To characterize microclimate gradients associated with these epiphytes, I installed microclimate sensors along the vertical axis of the same Douglas-fir tree at six microclimate stations, located 1.5, 10, 20, 30, 40 and 56 m above ground. These sensors measured air temperature, relative humidity, wind speed and direction, and leaf surface wetness from (August 2, 2016 – July 31, 2017), and I analyzed the data at the daily and quarter-monthly time scales. Using leaf wetness and temperature data, I used times-series cluster analysis and generalized additive models to assess how the microclimate stations differed and to establish zones within the canopy that had relatively consistent values among the microclimate stations. I classified canopy zones (low, middle and upper canopy) for four representative months (August, November, February and May). Canopy zones changed in size and relative values across seasons. The upper canopy experienced a greater range of microclimate variability than the lower canopy. In each of the four months, 56 m was identified as the only microclimate station in the upper canopy, while the middle and lower canopy zones expanded and contracted depending on the time of year. Relative humidity variation was greater at the top of the canopy than the lower canopy. Wind speed was much greater and consistently from the east at the top of the canopy, while the lower canopy has much lower wind speeds which came at different directions.

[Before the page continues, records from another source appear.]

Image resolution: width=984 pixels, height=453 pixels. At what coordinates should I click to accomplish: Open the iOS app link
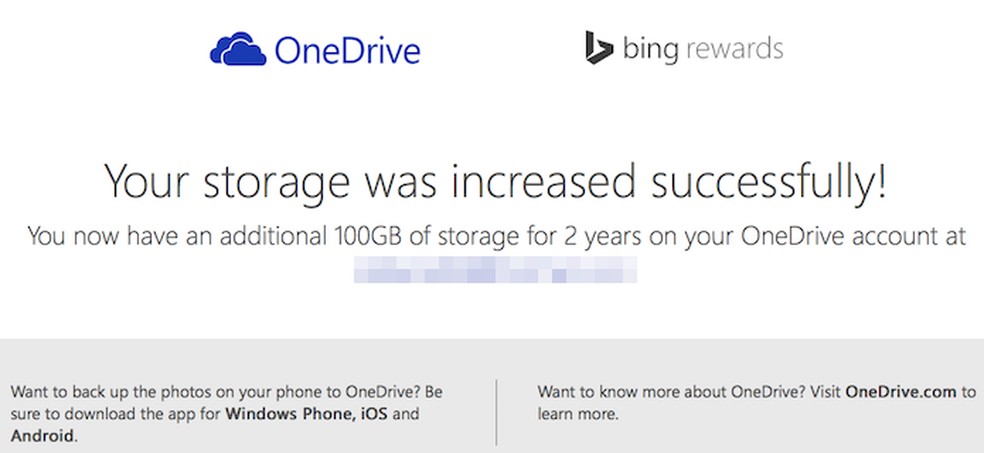pyautogui.click(x=373, y=413)
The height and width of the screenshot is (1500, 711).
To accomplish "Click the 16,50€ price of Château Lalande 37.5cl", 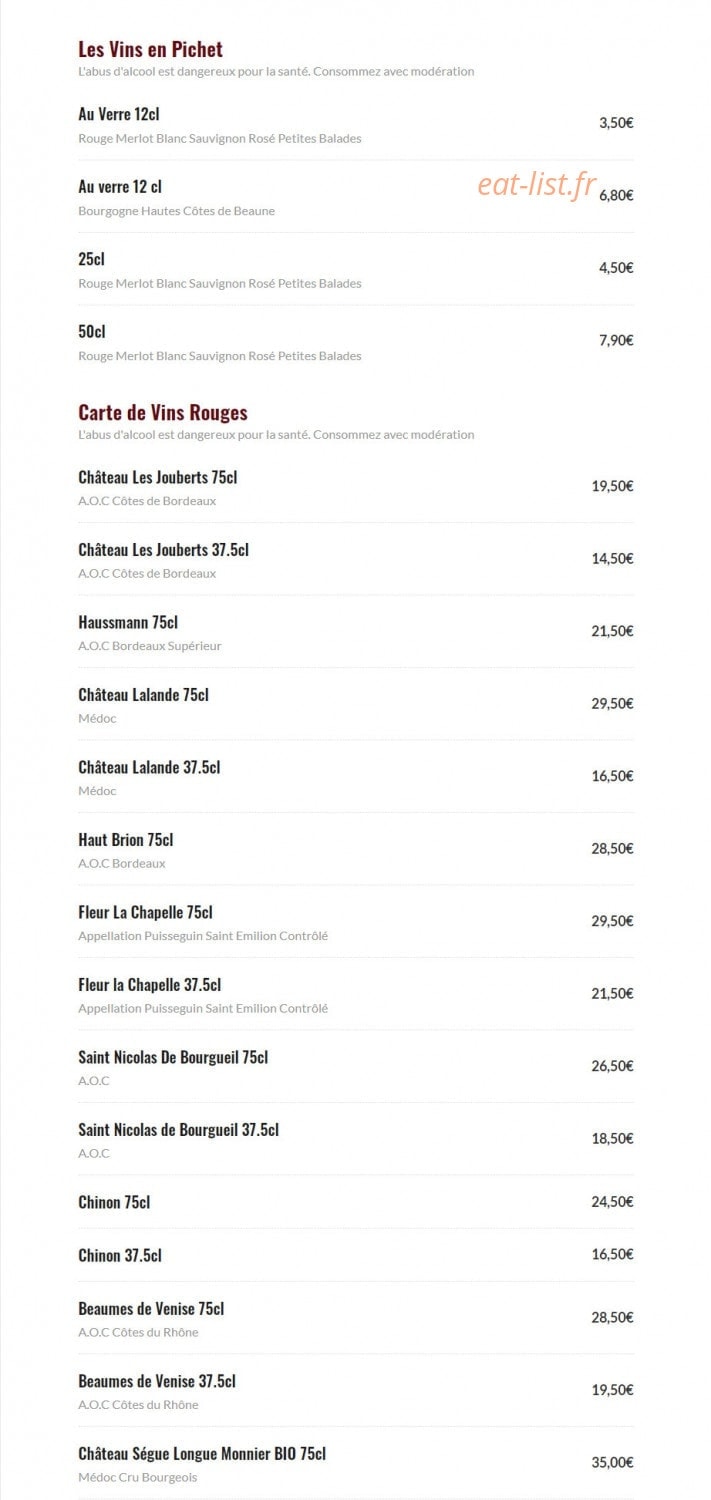I will click(x=612, y=776).
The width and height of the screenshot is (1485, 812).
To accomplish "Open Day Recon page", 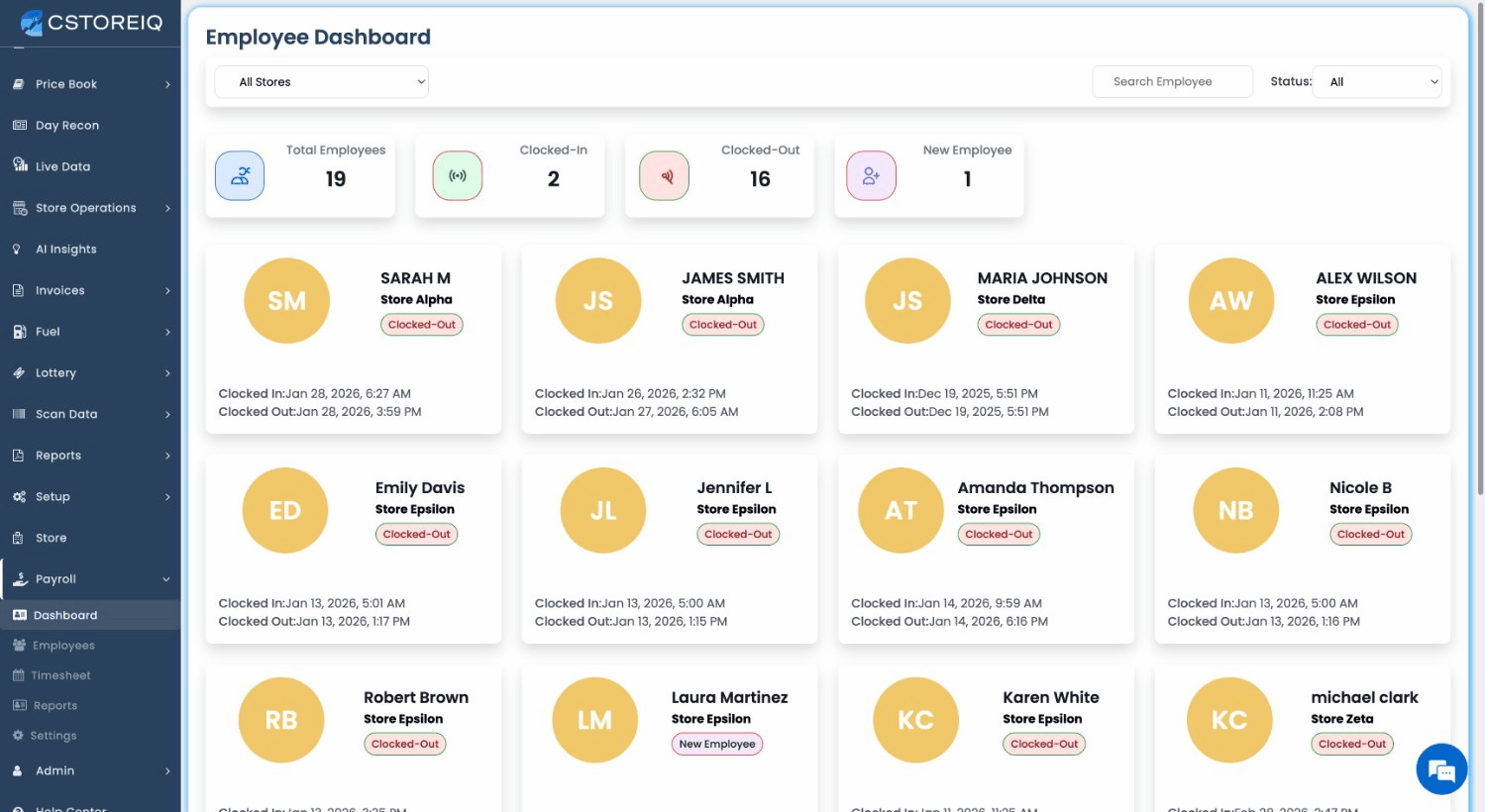I will (66, 126).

Monitoring microclimates in conjunction with the bryophyte assessment allows for conjecture on feedbacks between the microclimate and vegetation. Because bryophytes that tend to be associated with old-growth forests held water longer, we can speculate that this increased water retention feeds back into the microclimate by buffering temperatures. This study also shows that the seasonality of microclimate partitioning may be an important factor in understanding vertical bryophyte distribution and potential climate feedbacks.